• _INSTRUCTIONS TO FOLLOW_
Repeat exactly the stretch of lines that starts with the one containing "Viewport: 183px width, 122px" and ends with the last line of the material. Leave out pictures.

• _PROVIDED DATA_
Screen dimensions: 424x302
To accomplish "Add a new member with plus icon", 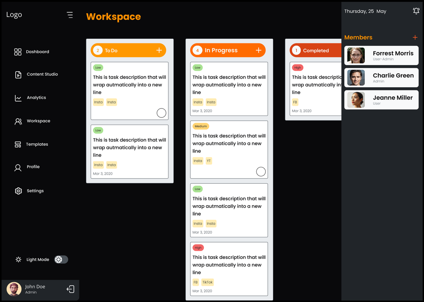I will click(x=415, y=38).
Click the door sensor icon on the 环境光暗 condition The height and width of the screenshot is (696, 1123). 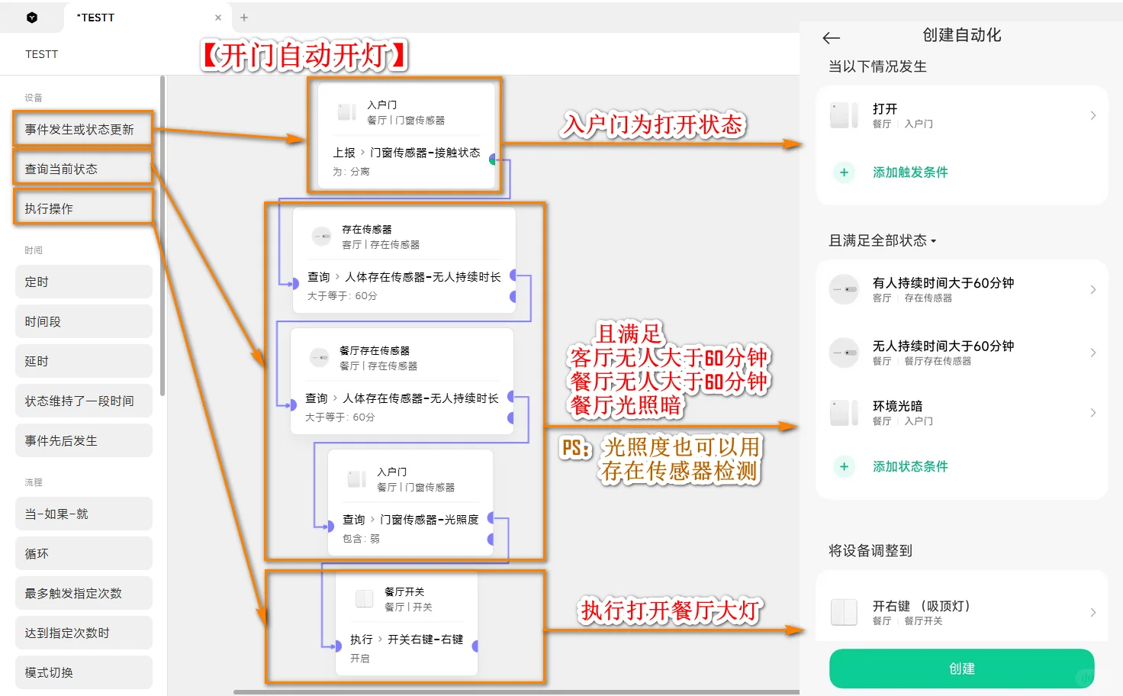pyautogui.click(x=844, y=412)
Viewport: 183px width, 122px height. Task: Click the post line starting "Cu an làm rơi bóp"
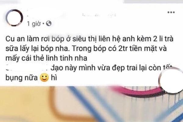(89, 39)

• _EXERCISE RESPONSE_
Viewport: 183px width, 122px height. Task: Click the post line starting "Cu an làm rơi bóp"
(89, 39)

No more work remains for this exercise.